Managing Your Game Population

Posted by Cambios on December 27th, 2008

PopulationMMOs are all about community and playing with (or around) other players. This means population management is vitally important. If the game is too crowded, because get sick of not being able to do things. If the game is too empty, the game is no fun because they cannot find people to play with, group with, team with, or compete against. This is an extremely delicate balancing act. This was hard enough in the old days of MUDs when everyone played on the same server. Then, the only thing you had to worry about was spreading people too thin around the world. But now, with the exception of a small handful of games, all MMOs have tons of servers. Companies that run multi-server (or multi-shard) MMOs have that issue to deal with on top of the matter of figuring out ways to keep players geographically close to each other inside the game.

Geographical Population

This is the type of population problem MUDs and one-shared MMOs deal with. They need to make sure the do not design their game universe in a manner that spreads people out too much. On Threshold, I accomplished this by only having ONE major city with shopkeepers, training halls, and a tavern. As a result, everyone naturally concentrated in a single place between adventures. It was not until the game had grown significantly that I added another major city with shops and taverns.

Server Population

This is a new problem that modern, large MMOs have to deal with. This is a particularly serious problem because most graphical MMOs these days waste so much of their content. The overwhelming majority of their world is total throw away. People blaze through entire zones in an hour or two and will never visit it again. With content being consumed so fast, it needs to be readily available to a lot of people. Thus, a server cannot support more than a few hundred players (or a few thousand tops) all playing at the same time.

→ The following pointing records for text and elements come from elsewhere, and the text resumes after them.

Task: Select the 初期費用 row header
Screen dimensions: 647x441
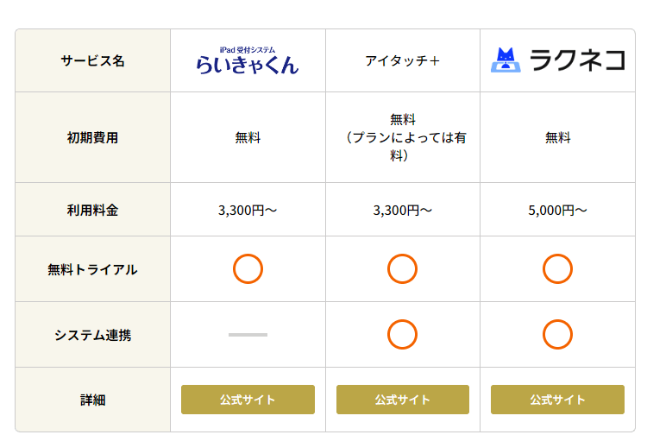Action: (93, 137)
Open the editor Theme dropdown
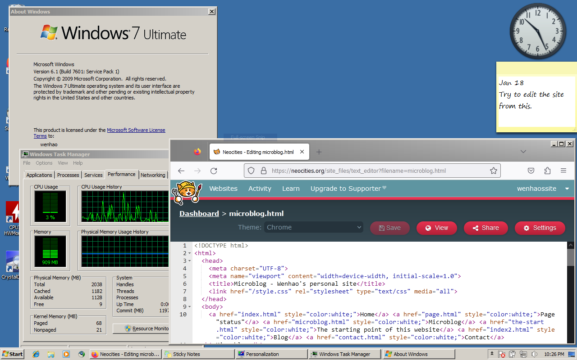Screen dimensions: 577x360 (x=313, y=227)
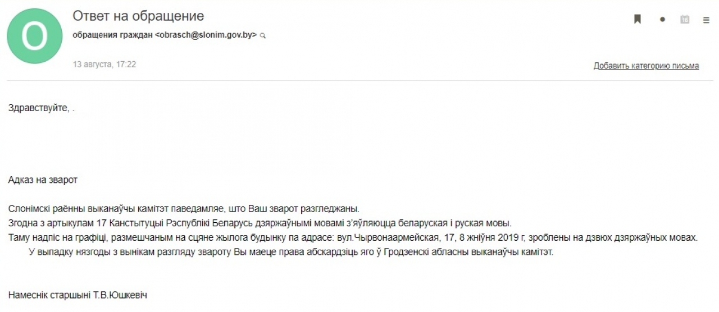
Task: Click the phrase 'дзвюх дзяржаўных мовах'
Action: (x=648, y=238)
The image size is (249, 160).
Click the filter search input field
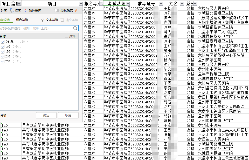pyautogui.click(x=36, y=28)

This is a particularly serious issue for PvP related games. If you do not have other players to fight against, this entire type of content is rendered moot. This is one of the issues Warhammer Online is currently struggling with. They released with too many servers, they are drastically in need of consolidation, but they don’t do it because they are too afraid of the PR hit from server merger. In the meantime, their players (and subscriptions) suffer.

Your Experiences with Popluation Issues

So as I so like to do, I leave you players (and devs) reading this with a question. What type of population issues have you experienced in games? What have the developers done to solve the problems, and were they successful?

Posted in Game Design | Edit | 4 Comments »

Holiday Events on MMOs: Your Opinion

Posted by Cambios on December 26th, 2008

Happy HolidaysIt has become standard fare for MMOs to have some kind of special event around holiday time. Most have something at Christmas and all other major holidays, but some will run special events even for minor stuff (including Hallmark Day… oops, I mean Valentine’s Day.) The current trend is to create some kind of faux-In Character name for the event (All Hallows Eve, Feast of Winter Veil, Keg End, etc.) that dimly creates a lore reason for the event. This is often a very weak excuse, since in-game time rarely relates to real life time.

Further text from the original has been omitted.